“We have built a progressive community in a country that does not have much to boast about. Unfortunately, the IDS is now taking a different direction, and obviously I have been recognised by the new leadership as the biggest obstacle to this political turnaround,” Miletić said.
He said that no one had raised any of the reasons he was now being disciplined for at the party’s extraordinary meeting last September when his report was adopted with one abstention.
“When I took political responsibility for the election results and when we were supposed to discuss it, no one said a word, like many times before that,” Miletić said, noting that while he had served as IDS president all decisions had been adopted by the party presidency and not in an autocratic manner as claimed by the new leadership.
He said that today he had tendered his resignation from the IDS after four victories in local elections, three terms in the national parliament, after winning seats in the European Parliament in two elections and after nearly eight years at the helm of the IDS which throughout that time was the strongest Croatian regional party.
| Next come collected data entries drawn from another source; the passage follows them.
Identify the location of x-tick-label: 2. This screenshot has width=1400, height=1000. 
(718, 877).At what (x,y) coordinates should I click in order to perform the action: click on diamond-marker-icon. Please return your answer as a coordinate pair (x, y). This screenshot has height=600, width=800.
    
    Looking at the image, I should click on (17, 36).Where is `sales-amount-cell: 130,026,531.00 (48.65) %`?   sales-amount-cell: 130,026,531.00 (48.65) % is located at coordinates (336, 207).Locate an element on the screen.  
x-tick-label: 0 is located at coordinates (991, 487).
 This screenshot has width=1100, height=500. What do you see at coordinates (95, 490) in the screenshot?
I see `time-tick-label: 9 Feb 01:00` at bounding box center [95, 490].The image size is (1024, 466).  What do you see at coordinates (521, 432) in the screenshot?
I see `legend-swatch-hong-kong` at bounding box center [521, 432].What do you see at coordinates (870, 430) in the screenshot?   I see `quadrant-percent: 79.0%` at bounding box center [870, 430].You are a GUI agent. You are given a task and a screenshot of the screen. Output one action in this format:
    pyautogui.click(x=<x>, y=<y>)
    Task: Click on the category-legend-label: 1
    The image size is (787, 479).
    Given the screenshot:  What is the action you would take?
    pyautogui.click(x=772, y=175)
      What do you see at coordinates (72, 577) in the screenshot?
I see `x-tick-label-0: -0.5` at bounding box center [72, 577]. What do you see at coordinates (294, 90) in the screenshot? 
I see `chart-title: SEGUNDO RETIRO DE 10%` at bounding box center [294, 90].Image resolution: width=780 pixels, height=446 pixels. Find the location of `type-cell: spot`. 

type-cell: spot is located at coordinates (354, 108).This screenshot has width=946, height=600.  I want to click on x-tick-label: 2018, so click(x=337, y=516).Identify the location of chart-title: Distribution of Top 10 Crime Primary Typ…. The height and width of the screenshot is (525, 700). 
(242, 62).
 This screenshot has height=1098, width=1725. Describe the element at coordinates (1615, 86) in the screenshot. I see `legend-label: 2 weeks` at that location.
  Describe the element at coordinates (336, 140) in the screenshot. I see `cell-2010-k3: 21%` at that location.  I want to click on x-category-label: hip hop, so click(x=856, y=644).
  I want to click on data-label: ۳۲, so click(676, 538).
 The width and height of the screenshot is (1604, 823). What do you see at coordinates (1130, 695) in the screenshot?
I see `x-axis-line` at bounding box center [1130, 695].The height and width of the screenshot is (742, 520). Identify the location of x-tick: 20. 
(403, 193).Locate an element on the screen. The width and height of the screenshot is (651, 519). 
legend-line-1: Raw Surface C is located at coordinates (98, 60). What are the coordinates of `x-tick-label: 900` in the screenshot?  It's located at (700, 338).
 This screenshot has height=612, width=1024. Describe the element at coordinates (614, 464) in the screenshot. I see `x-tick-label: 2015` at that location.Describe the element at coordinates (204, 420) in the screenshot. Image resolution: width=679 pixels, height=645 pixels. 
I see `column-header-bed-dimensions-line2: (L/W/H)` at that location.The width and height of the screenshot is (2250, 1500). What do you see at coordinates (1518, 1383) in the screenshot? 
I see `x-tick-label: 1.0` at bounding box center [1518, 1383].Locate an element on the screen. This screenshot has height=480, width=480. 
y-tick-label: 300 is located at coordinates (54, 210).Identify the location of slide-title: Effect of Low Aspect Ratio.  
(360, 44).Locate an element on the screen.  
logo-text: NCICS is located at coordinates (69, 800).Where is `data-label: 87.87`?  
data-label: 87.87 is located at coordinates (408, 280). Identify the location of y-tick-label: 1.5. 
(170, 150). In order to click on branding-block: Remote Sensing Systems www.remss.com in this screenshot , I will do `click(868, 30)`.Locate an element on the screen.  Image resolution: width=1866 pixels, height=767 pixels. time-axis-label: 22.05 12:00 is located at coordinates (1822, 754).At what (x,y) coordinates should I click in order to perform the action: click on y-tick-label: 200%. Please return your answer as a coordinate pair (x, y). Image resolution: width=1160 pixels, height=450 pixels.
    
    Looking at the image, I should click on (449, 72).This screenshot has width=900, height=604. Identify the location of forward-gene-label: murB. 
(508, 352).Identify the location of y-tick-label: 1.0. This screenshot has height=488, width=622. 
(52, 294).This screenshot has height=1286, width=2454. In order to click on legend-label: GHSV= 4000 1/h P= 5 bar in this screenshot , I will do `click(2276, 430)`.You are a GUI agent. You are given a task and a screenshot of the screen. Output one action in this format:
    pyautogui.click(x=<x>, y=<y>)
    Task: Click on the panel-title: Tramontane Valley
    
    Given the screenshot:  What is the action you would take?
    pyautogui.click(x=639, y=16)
Miletić said that with his resignation, after 29 years and for the first time since counties were established “the IDS has lost Istria County.” “The new IDS president now has a chance to show freely what he knows and what he can do.”
Meanwhile, Pula mayor Filip Zoričić demanded an early election in Istria County, calling on the IDS and Miletić “not to hold Istria as their hostage”.
He said that as the mayor of the largest city in Istria he wanted the regional government to be stable and functioning regardless of which political group had a majority.